__Stated task__.
Copy every one of the following lines without changing anything.

Target pointing data:
--------------------------------------------------

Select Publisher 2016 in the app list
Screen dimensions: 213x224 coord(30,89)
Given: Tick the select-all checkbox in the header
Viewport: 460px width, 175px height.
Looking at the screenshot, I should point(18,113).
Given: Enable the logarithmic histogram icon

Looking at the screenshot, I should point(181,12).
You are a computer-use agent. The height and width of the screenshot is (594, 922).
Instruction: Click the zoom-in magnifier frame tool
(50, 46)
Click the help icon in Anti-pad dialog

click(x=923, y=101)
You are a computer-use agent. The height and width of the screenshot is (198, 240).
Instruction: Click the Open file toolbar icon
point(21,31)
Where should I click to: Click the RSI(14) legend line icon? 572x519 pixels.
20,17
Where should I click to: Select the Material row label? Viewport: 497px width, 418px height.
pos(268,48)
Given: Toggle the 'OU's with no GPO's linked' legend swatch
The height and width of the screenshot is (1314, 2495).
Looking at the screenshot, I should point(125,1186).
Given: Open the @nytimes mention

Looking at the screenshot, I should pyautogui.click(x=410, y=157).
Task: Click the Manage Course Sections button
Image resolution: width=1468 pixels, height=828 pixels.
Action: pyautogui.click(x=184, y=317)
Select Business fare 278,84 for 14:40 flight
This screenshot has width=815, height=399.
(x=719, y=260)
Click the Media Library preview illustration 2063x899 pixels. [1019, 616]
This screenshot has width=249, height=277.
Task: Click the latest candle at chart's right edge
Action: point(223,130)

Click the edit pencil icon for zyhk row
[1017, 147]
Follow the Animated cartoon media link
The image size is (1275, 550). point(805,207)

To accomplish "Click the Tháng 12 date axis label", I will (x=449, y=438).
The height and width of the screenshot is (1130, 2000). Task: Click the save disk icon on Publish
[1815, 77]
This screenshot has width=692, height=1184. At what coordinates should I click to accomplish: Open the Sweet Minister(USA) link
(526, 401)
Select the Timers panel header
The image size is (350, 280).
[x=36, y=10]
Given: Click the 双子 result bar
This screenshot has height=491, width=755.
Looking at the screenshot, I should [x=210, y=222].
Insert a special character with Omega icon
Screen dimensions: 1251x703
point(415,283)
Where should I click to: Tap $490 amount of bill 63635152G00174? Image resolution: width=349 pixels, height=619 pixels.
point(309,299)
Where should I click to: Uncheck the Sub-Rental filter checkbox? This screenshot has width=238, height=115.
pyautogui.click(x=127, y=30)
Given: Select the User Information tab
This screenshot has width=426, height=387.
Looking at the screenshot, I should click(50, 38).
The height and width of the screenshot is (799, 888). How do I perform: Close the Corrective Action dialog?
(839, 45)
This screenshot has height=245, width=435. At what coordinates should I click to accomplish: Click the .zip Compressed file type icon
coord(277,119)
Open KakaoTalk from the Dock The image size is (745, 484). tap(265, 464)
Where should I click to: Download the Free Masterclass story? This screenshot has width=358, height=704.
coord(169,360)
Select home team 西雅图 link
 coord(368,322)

--------------------------------------------------

__Full response__.
Select Publisher 2016 in the app list
Screen dimensions: 213x224 coord(30,89)
Given: Tick the select-all checkbox in the header
Viewport: 460px width, 175px height.
Looking at the screenshot, I should point(18,113).
Given: Enable the logarithmic histogram icon

Looking at the screenshot, I should point(181,12).
You are a computer-use agent. The height and width of the screenshot is (594, 922).
Instruction: Click the zoom-in magnifier frame tool
(50, 46)
Click the help icon in Anti-pad dialog

click(x=923, y=101)
You are a computer-use agent. The height and width of the screenshot is (198, 240).
Instruction: Click the Open file toolbar icon
point(21,31)
Where should I click to: Click the RSI(14) legend line icon? 572x519 pixels.
20,17
Where should I click to: Select the Material row label? Viewport: 497px width, 418px height.
pos(268,48)
Given: Toggle the 'OU's with no GPO's linked' legend swatch
The height and width of the screenshot is (1314, 2495).
Looking at the screenshot, I should point(125,1186).
Given: Open the @nytimes mention

Looking at the screenshot, I should pyautogui.click(x=410, y=157).
Task: Click the Manage Course Sections button
Image resolution: width=1468 pixels, height=828 pixels.
Action: pyautogui.click(x=184, y=317)
Select Business fare 278,84 for 14:40 flight
This screenshot has width=815, height=399.
(x=719, y=260)
Click the Media Library preview illustration 2063x899 pixels. [1019, 616]
This screenshot has width=249, height=277.
Task: Click the latest candle at chart's right edge
Action: point(223,130)

Click the edit pencil icon for zyhk row
[1017, 147]
Follow the Animated cartoon media link
The image size is (1275, 550). point(805,207)

To accomplish "Click the Tháng 12 date axis label", I will (x=449, y=438).
The height and width of the screenshot is (1130, 2000). Task: Click the save disk icon on Publish
[1815, 77]
This screenshot has width=692, height=1184. At what coordinates should I click to accomplish: Open the Sweet Minister(USA) link
(526, 401)
Select the Timers panel header
The image size is (350, 280).
[x=36, y=10]
Given: Click the 双子 result bar
This screenshot has height=491, width=755.
Looking at the screenshot, I should [x=210, y=222].
Insert a special character with Omega icon
Screen dimensions: 1251x703
point(415,283)
Where should I click to: Tap $490 amount of bill 63635152G00174? Image resolution: width=349 pixels, height=619 pixels.
point(309,299)
Where should I click to: Uncheck the Sub-Rental filter checkbox? This screenshot has width=238, height=115.
pyautogui.click(x=127, y=30)
Given: Select the User Information tab
This screenshot has width=426, height=387.
Looking at the screenshot, I should click(50, 38).
The height and width of the screenshot is (799, 888). How do I perform: Close the Corrective Action dialog?
(839, 45)
This screenshot has height=245, width=435. At what coordinates should I click to accomplish: Click the .zip Compressed file type icon
coord(277,119)
Open KakaoTalk from the Dock The image size is (745, 484). tap(265, 464)
Where should I click to: Download the Free Masterclass story? This screenshot has width=358, height=704.
coord(169,360)
Select home team 西雅图 link
 coord(368,322)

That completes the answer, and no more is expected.